[[ Recorded information open ]]

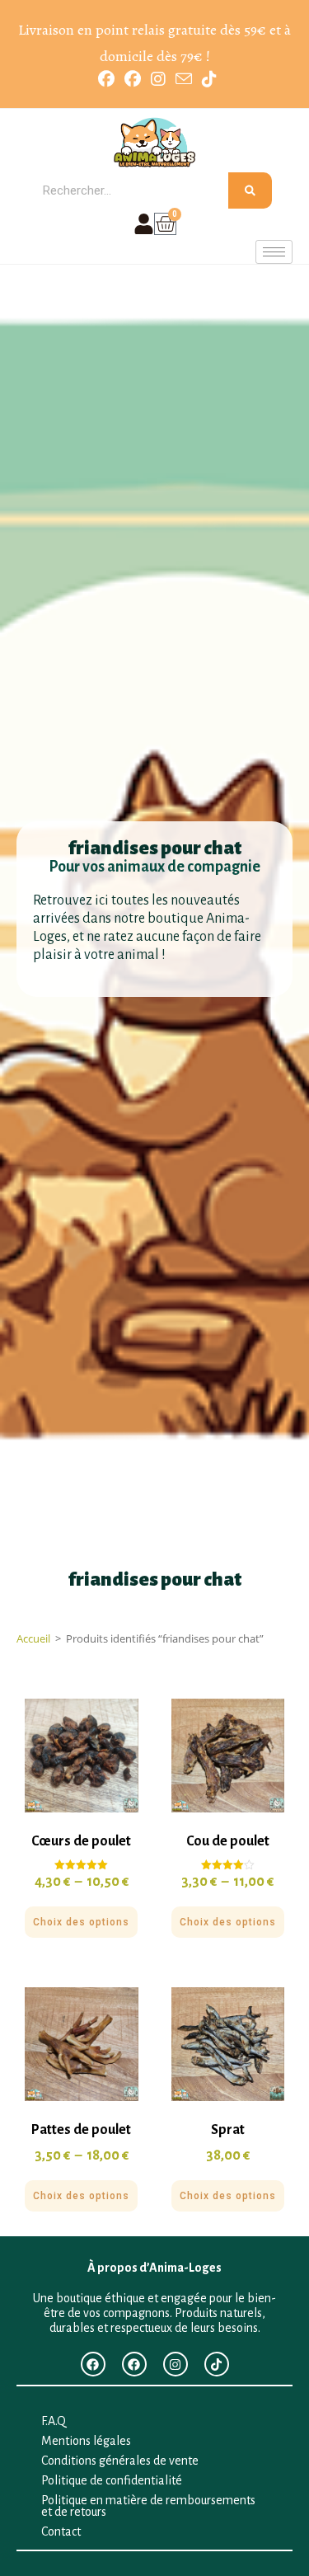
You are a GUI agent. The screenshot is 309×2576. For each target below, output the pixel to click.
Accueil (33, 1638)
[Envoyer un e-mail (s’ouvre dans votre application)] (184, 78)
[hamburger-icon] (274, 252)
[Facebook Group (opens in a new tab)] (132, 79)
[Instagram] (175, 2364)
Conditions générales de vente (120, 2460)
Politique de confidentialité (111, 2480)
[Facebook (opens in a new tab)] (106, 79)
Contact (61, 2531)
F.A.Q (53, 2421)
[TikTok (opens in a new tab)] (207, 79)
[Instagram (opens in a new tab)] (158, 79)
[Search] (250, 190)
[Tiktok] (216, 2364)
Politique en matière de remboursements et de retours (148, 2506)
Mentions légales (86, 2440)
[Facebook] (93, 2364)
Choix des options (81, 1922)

[[ Recorded information closed ]]

◆ Problem description ◆
Reproduce each line, exactly as it appears, from the one that contains "[Search] (250, 190)" through the last line of the records. Add no other lines.

◆ Reply to the exercise ◆
[Search] (250, 190)
[Tiktok] (216, 2364)
Politique en matière de remboursements et de retours (148, 2506)
Mentions légales (86, 2440)
[Facebook] (93, 2364)
Choix des options (81, 1922)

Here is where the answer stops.